The Terminator (1984) is a landmark film. Even aside from the fact that it introduced James Cameron to the world, it was a defining action film for the 1980s. Its theme of the invincible killer machine was endlessly imitated, while it also inspired a spate of time travel/action films. Cameron followed this up with Terminator 2: Judgement Day (1991), one of the most amazing action films ever made. The important distinction that Terminator 2 holds is that it was the film that sparked off the CGI revolution. The more dubious quality it offered is that it transformed the action film into something that exists in terms of ever-escalating spectacle.
Thereafter the Terminator franchise starts to get a little ropey. After Cameron departed, the copyright to the series has passed through various hands with considerably lesser films being churned out – Terminator 3: Rise of the Machines (2003) and Terminator Salvation (2009), as well as the halfway okay tv series Terminator: The Sarah Connor Chronicles (2008-9) – that only weakly look back and homage what Cameron conducted while failing to deliver anything that came anywhere near the first two films in strength or imagination.
Though it was touted as the start of a new series, Terminator Salvation was box-office disappointment. Terminator Genisys emerges after a rights bidding war to finally end in the hands of Megan Ellison and her Skydance production company. The film has been given to Alan Taylor, a prolific television director since the 1990s who made a couple of films with Palookaville (1995) and Kill the Poor (2003) but did not emerge into the major leagues until he took the helm of Thor: The Dark World (2013).
The script comes from two names that exist at opposite ends of the spectrum – Laeta Kalogridis who had previously written Alexander (2004), Night Watch (2004) and Shutter Island (2010), as well as James Cameron’s long-touted Battle Angel (2019) and created the fine tv series Altered Carbob (2018), and Patrick Lussier, a former editor turned director with mostly sequels to other films, including The Prophecy 3: The Ascent (2000), Dracula 2000 (2000), White Noise: The Light (2007), My Bloody Valentine (2009) and Drive Angry (2011).
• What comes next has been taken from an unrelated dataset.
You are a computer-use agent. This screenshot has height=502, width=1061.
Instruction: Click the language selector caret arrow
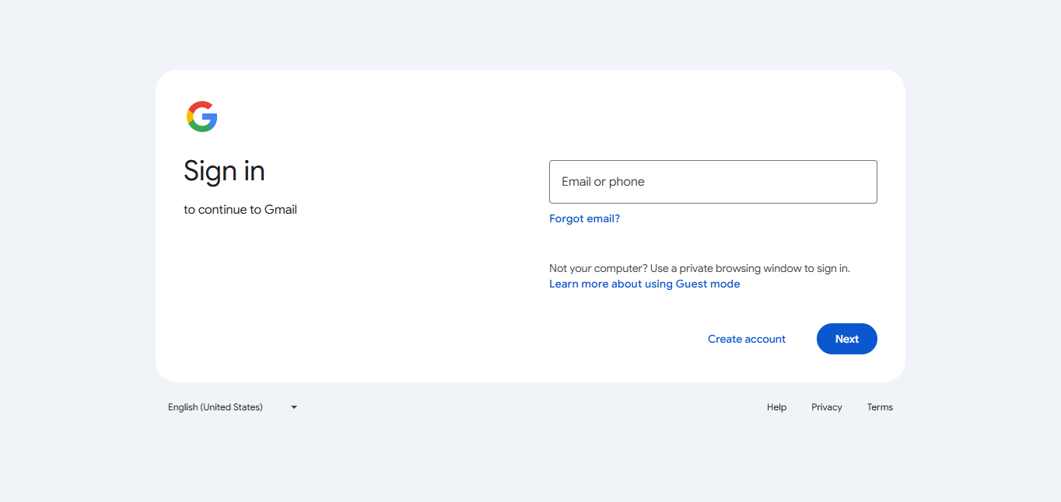(x=294, y=407)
All that you end up doing is exiting Terminator Genisys with the feeling of “what were they thinking.” It is hard to tell. You get the impression that much of the film was predicated on Arnold Schwarzenegger’s availability as an actor again after the end of his term as Governor of California. There seems an attempt to work with his advanced aged (67 years old), which is at least dealt with in a clever rationalisation.
There also seems the idea of making a sequel but not-quite-reboot by taking a leaf from Star Trek (2009) and creating an alternate timeline where events play out similarly but not the same. Genisys seems to set out to tell a story around the sidelines of The Terminator with time travellers intersecting with prior events, not unakin to Back to the Future Part II (1989). The possibilities here seem intriguing but this is soon abandoned and Terminator Genisys just becomes a regular chase film.
The script wants to cherry-pick elements from the rest of the series – a return of the T-1000, the same relationship between Sarah Connor and a Terminator that is coming to understand humanity, the same highly militarised efforts to stop Skynet going live from Terminator 2, the police station breakout and Sarah-Kyle relationship from The Terminator. The film rehashes lines from the rest of the series – “Come with me if you want to live” this time uttered by Sarah, “Give me your hand”, “I’ll be back” and a rewrite of Sarah’s end narration from Terminator 2 – in a way that is starting to seem like self-parody.
The problem with Terminator Genisys is that it feels like a box-office juggernaut slung together to try and do things – a soft reboot, the reintroduction of an aging Arnold Schwarzenegger and a rehash of many of the familiar plot elements – resulting in something that makes no real sense on a narrative level. Things happen, a lot of things get blown up very spectacularly but it frequently feels like these are the only thing carrying the narrative forward. There are spins on the familiar – an aging Terminator, old vs young Terminators, John Connor turned into a machine – but there is no sense that they mean anything other than the film trying to serve up a twist on what audiences have come to expect.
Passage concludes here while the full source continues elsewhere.